Confidentiality is the single most important factor in protecting your business during a sale. If word leaks to employees, customers, or suppliers, the fallout can reduce your sale price or kill the deal entirely. Start by requiring every potential buyer to sign a Non-Disclosure Agreement (NDA) before they see any financial details. Use a blind listing that describes the business without naming it. A business broker acts as a buffer between you and buyers, screening inquiries and only revealing your identity to serious, financially qualified candidates. Limit access to sensitive documents through a secure virtual data room. Avoid discussing the sale with anyone who does not absolutely need to know, including family members who might mention it casually. Even your accountant and lawyer should understand the confidentiality requirements.

What documents do I need to sell my business?

Buyers and their advisors will scrutinize your business inside and out, so your documentation needs to be thorough and organized. At minimum, prepare three years of financial statements (profit and loss, balance sheets, cash flow statements), three years of tax returns, a current equipment list with values, all contracts and lease agreements, employee records and organizational charts, customer and vendor lists, intellectual property documentation, and any licenses or permits required to operate. You will also need to create a Confidential Information Memorandum (CIM), which is essentially a prospectus that presents your business to potential buyers.
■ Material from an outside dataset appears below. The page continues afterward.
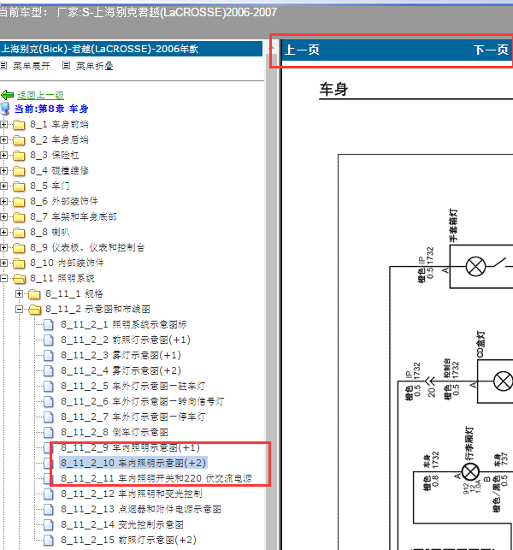Click the green back arrow icon

coord(7,95)
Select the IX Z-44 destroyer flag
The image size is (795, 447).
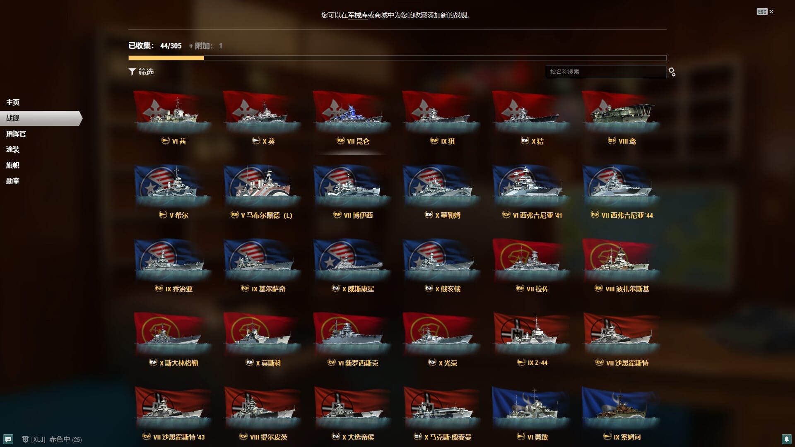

The CIM includes a business overview, financial summary, growth opportunities, and key operating details. Having these documents organized before you list saves weeks during due diligence and signals to buyers that you run a professional operation.

How much does it cost to sell a business?

The total cost to sell a business in Canada typically runs between 10 and 15 percent of the final sale price. The largest expense is the business broker commission, which ranges from 8 to 12 percent depending on the deal size and complexity. Legal fees for drafting and reviewing the purchase agreement, non-compete clauses, and closing documents usually cost $5,000 to $15,000. Accounting fees for preparing financial statements, tax planning, and structuring the deal run $3,000 to $10,000. A professional business valuation adds $3,000 to $10,000 depending on complexity. Additional costs may include marketing expenses, virtual data room subscriptions, and environmental or equipment assessments. While these costs add up, they protect you from leaving money on the table or facing legal issues after closing. Most sellers find that professional guidance pays for itself through a higher sale price.